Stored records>
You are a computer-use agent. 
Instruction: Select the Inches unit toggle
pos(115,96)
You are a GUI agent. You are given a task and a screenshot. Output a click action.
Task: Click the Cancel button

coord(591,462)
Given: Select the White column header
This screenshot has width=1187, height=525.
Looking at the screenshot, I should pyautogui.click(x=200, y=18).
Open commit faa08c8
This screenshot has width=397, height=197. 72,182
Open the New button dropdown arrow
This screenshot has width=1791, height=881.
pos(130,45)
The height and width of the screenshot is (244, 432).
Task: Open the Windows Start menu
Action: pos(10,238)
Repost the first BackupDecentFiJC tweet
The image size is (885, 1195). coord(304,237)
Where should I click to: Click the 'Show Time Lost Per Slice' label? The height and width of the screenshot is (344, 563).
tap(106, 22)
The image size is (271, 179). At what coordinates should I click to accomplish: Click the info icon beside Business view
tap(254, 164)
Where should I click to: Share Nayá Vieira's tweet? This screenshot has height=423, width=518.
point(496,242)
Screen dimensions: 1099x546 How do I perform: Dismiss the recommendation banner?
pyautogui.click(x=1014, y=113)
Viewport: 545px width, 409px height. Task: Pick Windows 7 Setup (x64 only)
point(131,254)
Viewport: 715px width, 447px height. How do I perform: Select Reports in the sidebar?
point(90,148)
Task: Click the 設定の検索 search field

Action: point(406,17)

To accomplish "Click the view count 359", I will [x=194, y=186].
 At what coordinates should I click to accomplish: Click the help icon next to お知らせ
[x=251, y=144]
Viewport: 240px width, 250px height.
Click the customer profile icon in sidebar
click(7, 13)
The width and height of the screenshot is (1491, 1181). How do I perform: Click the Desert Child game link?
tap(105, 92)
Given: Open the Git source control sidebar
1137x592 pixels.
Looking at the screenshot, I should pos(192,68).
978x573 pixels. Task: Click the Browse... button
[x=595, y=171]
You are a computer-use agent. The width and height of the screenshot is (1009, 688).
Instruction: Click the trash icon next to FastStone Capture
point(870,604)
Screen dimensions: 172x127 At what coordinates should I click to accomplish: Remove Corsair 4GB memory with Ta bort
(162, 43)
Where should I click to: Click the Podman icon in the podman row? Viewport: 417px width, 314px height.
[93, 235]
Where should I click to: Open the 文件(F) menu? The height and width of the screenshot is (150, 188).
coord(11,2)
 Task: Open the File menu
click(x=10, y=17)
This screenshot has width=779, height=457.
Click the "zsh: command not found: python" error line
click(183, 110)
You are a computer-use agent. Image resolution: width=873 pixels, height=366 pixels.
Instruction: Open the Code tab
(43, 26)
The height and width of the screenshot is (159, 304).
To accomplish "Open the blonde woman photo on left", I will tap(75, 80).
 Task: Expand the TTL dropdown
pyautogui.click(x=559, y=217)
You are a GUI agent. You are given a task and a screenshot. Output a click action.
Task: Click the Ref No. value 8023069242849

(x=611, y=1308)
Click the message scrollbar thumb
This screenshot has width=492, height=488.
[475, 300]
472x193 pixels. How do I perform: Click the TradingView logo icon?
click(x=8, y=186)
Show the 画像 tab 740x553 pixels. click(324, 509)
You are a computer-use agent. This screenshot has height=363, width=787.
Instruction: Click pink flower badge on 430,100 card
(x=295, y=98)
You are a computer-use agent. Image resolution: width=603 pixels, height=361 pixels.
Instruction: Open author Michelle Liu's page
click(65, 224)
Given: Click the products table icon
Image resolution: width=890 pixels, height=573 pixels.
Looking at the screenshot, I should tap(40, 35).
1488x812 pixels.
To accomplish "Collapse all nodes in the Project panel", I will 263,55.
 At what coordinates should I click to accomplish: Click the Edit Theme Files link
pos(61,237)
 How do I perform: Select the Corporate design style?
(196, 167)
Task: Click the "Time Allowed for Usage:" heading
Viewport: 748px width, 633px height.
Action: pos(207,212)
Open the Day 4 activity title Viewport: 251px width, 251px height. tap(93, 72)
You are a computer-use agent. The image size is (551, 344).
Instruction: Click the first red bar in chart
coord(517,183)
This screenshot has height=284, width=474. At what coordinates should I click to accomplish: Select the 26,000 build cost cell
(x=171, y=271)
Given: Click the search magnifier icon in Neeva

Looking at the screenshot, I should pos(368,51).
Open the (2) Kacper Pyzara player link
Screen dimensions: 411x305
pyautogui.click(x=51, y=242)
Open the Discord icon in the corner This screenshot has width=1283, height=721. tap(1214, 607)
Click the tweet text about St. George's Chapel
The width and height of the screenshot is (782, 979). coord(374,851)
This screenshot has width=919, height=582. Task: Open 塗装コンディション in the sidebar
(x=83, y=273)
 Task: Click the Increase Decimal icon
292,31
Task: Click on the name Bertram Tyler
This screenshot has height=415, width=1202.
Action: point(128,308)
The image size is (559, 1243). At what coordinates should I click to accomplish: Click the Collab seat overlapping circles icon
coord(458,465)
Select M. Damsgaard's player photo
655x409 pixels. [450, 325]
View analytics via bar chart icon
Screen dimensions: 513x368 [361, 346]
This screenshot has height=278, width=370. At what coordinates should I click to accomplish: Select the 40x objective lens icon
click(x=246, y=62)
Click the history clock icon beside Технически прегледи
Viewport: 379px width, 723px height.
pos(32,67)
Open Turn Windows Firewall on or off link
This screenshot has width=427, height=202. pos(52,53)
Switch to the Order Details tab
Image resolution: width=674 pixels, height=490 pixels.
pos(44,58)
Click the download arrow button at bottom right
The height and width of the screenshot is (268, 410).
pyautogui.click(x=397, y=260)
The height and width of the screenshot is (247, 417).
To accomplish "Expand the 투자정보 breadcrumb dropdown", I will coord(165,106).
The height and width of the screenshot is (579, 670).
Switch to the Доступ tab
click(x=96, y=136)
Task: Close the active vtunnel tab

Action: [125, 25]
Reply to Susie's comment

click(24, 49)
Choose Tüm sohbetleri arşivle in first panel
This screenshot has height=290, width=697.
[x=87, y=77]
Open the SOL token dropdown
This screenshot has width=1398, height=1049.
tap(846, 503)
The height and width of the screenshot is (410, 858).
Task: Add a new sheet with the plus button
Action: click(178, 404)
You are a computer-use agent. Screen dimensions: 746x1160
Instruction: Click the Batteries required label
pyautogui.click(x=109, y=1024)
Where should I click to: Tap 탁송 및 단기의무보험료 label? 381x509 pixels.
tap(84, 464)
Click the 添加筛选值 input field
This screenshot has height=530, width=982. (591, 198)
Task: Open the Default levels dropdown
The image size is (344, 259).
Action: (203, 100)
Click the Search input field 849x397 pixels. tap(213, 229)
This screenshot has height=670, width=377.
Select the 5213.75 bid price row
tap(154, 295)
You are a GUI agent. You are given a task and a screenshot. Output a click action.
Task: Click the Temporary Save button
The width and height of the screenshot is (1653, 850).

Task to carry out> Copy all the lines from the data above that hold the word "computer".

Answer to this problem>
You are a computer-use agent. 
You are a computer-use agent. The width and height of the screenshot is (1009, 688).
You are a computer-use agent. Image resolution: width=873 pixels, height=366 pixels.
You are a computer-use agent. This screenshot has height=363, width=787.
You are a computer-use agent. Image resolution: width=603 pixels, height=361 pixels.
You are a computer-use agent. The image size is (551, 344).
You are a computer-use agent. Screen dimensions: 746x1160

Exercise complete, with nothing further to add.